Our commentary on the cover of the Star Tribune Op-Ex section Sunday offers incisive and constructive analysis, outlining the public policies that Greater Minnesota needs for a thriving and more equitable future. We make our case by revisiting the town of Olivia, 15 years after the Star Tribune published an in-depth series that captured the hopes and fears of a fragile community at a time of crisis in the ag economy. We interviewed folks who were in the original series, and who told us that these are the vital ingredients for competitiveness and quality of life: embracing racial diversity, investing in local human capital and health care, and “place-making’’ by providing attractive local amenities. Watch for more story-telling in 2018 as we expand our research and advocacy around a “One Minnesota” theme and policy framework in connection with our One Minnesota Rural Equity Project.
With growing bipartisan support, Minnesota has made significant progress in investing in our state’s earliest learners, but much work remains. The new governor elected in 2018 will play a pivotal role in deciding the direction and priority level for early childhood education and child care. Growth & Justice is co-sponsoring gubernatorial candidate forums focused on this crucial long-term economic investment. The forum for DFL candidates was held in October and a second forum for Republican candidates will be held from 5:30 to 6:30 p.m. Wednesday Dec. 6, at the People Serving People’s Center of Excellence, at 2400 Park Ave. South, Minneapolis. For an encouraging national overview showing how broad and bi-partisan the early childhood education movement has become, we recommend an outstanding report issued this fall by the Bipartisan Policy Center in Washington D.C.

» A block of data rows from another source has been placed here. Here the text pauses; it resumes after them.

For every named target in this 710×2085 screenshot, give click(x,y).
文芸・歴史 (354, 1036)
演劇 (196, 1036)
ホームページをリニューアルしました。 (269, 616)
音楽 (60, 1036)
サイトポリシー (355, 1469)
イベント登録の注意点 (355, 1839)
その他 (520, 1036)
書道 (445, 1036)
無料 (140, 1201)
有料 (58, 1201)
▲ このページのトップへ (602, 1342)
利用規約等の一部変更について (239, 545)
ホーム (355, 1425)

In a persuasive article focusing on Greater Minnesota infrastructure, Star Tribune reporter Pam Louwagie cites authoritative estimates that Minnesota needs to re-invest almost $12 billion over the next 20 years in its aging wastewater and drinking water systems. Growth & Justice was consulted for this article, as we are among the state’s leading advocates for ample investment in public and private infrastructure, from broadband capacity to highways to mass transit in urban areas and mobility for rural regions. We helped achieve some success in boosting investment in water infrastructure in the 2017 Legislature. Our partner in this effort is the Coalition of Greater Minnesota Cities (CGMC), and we like how CGMC Senior Lobbyist Bradley Peterson, made the case for much larger and more frequent bonding bills in 2018 and beyond. “You need to pass several years worth of bonding bills with that (2017) level of funding in order to begin to meet these needs.’’
“We can’t wait. It’ll just cost us more. Materials go up. Labor costs go up. Standards change.’’ Granite Falls Mayor Dave Smiglewski, making the case in the Star Tribune article cited above for much more reinvestment in water and wastewater systems in Greater Minnesota.